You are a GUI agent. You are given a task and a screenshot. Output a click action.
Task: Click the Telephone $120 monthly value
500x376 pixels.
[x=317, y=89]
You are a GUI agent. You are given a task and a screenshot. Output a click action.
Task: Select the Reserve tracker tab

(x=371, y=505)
==
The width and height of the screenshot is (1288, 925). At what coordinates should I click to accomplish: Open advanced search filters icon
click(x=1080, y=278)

§ Task description: Could you print, unchanged, the lines of the listing from the one containing "The width and" through the one containing "click(x=1080, y=278)"?

§ Reply to the task:
The width and height of the screenshot is (1288, 925). At what coordinates should I click to accomplish: Open advanced search filters icon
click(x=1080, y=278)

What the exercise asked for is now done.